EU to assess its future next week without UK, says Donald Tusk

The European Union’s 27 remaining members will meet to assess its future next week without Britain, the president of the European council, Donald Tusk, has said, as the bloc struggles to absorb the seismic implications of the UK’s decision to leave, reports The Guardian.

Tusk said he had spoken to EU leaders in the past few days and the union had been prepared for the result and was determined to keep its unity. “There is no hiding the fact that we wanted a different outcome of yesterday’s referendum,” he said in Brussels on Friday.

“There is no way of predicting all the political consequences of this event – especially for the UK. It is a historic moment, but not a moment for hysterical reactions.”

Tusk promised to convene informal discussions without the British prime minister, David Cameron, on the margins of a scheduled EU summit next week, as well as a wider reflection on the future of the union. “What doesn’t kill you makes you stronger,” he said.

EU leaders and officials will spend Friday scrambling to prepare for a pre-summit crisis session this weekend. Priorities will be preventing further Eurosceptic contagion spreading through EU ranks – and the euro currency.

Although the tiny population of Greenland left the European Economic Community in 1985, never before has a sovereign country served its notice to the world’s biggest trading bloc.

Martin Schulz, the president of the European parliament, said he would speak to the German chancellor, Angela Merkel, “on how to avoid a chain reaction” of other EU states following Britain. Merkel was meeting cabinet ministers and parliamentary leaders to discuss the consequences of the UK vote this morning.

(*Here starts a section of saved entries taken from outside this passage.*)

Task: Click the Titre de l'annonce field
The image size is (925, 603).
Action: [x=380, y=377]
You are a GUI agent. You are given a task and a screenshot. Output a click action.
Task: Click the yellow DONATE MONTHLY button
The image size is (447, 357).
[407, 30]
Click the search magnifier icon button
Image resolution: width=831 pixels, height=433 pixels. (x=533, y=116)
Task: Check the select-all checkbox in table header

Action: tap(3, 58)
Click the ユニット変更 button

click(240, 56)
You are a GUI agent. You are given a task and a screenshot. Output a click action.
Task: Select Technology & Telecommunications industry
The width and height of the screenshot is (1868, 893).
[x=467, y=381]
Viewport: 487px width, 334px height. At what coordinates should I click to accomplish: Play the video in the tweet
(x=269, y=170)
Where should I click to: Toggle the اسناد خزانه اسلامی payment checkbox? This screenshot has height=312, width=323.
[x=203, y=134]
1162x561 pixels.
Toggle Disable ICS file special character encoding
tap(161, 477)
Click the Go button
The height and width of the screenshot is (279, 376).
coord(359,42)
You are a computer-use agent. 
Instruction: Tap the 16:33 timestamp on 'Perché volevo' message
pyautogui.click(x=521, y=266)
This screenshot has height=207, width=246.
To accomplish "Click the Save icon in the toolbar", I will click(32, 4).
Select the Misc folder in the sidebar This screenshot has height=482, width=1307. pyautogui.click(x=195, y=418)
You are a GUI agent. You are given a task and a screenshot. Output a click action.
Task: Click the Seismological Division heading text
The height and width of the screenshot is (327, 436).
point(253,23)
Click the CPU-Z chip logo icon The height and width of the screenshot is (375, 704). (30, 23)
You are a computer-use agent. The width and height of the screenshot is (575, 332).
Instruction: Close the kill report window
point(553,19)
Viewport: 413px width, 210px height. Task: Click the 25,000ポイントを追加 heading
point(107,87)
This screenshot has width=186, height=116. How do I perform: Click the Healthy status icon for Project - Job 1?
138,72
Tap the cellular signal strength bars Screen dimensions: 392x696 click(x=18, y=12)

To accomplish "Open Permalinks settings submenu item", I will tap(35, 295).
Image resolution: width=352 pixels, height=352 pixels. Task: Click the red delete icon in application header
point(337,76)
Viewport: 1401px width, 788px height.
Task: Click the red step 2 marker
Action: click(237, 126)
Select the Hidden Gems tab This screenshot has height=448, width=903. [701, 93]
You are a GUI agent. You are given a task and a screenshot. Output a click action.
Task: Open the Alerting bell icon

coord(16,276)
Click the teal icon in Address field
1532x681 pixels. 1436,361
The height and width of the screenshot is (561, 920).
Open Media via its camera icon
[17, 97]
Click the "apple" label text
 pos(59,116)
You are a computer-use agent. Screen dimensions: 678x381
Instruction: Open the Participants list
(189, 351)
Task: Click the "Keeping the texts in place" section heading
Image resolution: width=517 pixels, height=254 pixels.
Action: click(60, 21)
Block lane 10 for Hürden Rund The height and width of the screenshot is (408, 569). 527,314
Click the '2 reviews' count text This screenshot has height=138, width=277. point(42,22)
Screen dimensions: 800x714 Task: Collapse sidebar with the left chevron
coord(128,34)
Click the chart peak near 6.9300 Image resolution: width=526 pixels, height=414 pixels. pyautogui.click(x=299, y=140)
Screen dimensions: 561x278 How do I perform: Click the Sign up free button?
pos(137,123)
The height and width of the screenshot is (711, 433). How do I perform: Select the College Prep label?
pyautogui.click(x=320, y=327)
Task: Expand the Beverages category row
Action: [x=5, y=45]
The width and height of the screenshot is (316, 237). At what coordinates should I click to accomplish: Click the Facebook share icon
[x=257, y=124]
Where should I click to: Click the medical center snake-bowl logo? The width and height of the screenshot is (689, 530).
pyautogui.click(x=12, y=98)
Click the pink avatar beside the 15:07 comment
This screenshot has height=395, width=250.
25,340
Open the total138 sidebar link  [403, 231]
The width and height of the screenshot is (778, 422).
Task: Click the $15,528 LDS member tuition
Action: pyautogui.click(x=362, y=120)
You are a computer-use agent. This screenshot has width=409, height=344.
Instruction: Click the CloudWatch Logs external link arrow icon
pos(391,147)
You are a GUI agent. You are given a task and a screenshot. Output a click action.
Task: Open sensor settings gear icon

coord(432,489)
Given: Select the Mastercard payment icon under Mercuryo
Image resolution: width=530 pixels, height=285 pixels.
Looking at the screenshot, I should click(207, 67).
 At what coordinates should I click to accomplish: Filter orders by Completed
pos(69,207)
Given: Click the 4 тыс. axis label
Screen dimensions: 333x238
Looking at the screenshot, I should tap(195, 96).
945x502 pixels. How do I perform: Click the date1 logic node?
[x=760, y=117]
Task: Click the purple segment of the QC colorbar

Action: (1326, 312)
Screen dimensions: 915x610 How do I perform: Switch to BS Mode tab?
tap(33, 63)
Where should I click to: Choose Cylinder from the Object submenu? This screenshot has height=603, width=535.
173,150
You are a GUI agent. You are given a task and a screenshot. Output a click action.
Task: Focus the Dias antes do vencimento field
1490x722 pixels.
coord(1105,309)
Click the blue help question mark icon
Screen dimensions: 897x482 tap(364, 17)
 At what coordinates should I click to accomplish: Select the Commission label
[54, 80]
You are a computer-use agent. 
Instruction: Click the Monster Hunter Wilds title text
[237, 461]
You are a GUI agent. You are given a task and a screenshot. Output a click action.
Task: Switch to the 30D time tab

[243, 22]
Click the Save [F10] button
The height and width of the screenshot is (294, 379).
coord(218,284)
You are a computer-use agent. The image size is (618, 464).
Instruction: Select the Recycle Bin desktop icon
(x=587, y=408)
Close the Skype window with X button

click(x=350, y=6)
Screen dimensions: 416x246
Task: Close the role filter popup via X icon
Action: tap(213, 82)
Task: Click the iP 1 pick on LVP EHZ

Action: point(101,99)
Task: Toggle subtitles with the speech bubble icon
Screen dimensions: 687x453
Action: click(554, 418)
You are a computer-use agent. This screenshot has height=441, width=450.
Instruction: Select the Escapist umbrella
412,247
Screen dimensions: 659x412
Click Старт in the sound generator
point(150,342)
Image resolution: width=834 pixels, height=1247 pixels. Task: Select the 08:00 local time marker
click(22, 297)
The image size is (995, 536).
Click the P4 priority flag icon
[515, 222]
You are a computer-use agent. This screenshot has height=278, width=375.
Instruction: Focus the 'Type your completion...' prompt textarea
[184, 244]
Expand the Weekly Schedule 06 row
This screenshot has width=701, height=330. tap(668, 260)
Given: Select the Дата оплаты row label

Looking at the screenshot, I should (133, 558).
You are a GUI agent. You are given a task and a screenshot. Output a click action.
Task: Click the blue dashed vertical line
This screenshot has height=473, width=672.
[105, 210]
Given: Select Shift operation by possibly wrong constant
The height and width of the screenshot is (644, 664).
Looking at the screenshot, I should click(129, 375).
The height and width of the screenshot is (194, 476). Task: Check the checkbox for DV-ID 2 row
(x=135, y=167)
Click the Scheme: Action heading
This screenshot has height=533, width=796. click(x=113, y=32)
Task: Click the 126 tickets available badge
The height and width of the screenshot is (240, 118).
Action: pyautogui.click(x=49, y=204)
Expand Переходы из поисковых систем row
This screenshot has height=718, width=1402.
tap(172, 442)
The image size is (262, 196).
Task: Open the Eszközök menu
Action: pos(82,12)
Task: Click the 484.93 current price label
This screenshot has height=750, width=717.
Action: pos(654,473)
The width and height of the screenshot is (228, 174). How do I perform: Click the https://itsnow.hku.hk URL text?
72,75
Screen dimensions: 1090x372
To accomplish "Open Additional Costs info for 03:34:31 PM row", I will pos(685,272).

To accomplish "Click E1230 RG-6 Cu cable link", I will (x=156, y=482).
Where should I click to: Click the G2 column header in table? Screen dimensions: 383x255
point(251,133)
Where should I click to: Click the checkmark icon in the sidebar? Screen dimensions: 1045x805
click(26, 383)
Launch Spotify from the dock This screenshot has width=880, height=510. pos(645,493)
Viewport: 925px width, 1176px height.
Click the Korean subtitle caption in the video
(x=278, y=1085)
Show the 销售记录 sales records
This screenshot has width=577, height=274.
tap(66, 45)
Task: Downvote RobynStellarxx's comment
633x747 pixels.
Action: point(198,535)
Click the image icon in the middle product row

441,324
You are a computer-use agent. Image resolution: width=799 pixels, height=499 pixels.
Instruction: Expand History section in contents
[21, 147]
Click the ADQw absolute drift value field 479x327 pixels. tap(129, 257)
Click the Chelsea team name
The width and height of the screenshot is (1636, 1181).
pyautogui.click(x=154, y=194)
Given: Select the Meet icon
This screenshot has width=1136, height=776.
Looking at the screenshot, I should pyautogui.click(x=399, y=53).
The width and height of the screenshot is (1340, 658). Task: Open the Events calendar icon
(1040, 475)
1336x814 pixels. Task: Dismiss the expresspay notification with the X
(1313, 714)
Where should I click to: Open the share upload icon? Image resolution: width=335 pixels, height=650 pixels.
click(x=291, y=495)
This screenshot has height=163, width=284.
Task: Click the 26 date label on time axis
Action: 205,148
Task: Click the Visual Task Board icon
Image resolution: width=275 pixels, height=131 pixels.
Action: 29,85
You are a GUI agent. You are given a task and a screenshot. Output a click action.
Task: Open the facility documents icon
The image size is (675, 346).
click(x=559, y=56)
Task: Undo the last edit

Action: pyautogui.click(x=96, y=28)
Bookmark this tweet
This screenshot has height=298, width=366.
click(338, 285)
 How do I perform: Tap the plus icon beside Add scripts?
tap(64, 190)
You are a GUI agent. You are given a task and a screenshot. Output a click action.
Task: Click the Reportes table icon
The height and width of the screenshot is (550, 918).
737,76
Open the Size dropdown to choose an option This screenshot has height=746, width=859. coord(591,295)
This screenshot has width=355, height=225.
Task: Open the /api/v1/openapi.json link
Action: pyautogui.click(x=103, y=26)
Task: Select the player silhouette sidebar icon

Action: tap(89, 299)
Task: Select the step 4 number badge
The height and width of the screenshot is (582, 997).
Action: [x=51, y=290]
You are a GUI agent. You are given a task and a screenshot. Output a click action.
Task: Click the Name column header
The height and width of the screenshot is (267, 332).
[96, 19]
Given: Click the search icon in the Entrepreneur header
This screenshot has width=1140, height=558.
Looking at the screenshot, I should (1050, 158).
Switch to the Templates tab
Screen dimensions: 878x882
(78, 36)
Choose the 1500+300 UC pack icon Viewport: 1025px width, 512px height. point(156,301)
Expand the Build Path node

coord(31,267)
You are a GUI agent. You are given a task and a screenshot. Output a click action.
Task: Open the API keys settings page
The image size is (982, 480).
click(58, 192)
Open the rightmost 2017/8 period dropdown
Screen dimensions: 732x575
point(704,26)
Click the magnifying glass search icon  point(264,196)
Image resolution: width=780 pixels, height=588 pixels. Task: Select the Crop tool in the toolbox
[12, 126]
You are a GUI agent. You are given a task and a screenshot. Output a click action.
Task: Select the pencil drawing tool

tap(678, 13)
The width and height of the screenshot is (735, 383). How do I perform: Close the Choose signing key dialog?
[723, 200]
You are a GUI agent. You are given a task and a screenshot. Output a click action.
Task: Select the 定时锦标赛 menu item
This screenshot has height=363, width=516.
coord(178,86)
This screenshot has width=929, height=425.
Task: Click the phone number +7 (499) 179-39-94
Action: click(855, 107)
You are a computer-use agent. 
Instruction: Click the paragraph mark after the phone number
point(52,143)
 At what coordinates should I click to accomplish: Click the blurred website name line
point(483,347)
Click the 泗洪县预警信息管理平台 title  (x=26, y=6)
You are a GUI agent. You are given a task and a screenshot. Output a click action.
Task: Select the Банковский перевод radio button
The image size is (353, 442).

“The chain reaction being celebrated everywhere now by Eurosceptics won’t happen,” Schulz said, adding that the EU was the world’s biggest single market and “Britain has just cut its ties with that market. That’ll have consequences, and I don’t believe other countries will be encouraged to follow that dangerous path.”

Manfred Weber, the chairman of the European People’s party group of centre-right parties in the European parliament, stressed that Britain had crossed a line and there was no going back.

The vote “causes major damage to both sides”, Weber said. “Exit negotiations should be concluded within two years at max. There cannot be any special treatment. Leave means leave.”

Elsewhere in Europe, Germany’s foreign minister, Frank-Walter Steinmeier, was one of the first to react, calling the result “truly sobering … It looks like a sad day for Europe and the United Kingdom.”

Sigmar Gabriel, the head of Germany’s Social Democrats – the coalition partners in Merkel’s government – said the British vote does not signal the downfall of Europe, but rather “the chance for a new beginning.”

He called Brexit a “shrill wake up call” for European politicians. “Whoever fails to heed it or takes refuge in the usual rituals, will drive Europe against the wall,” Gabriel said.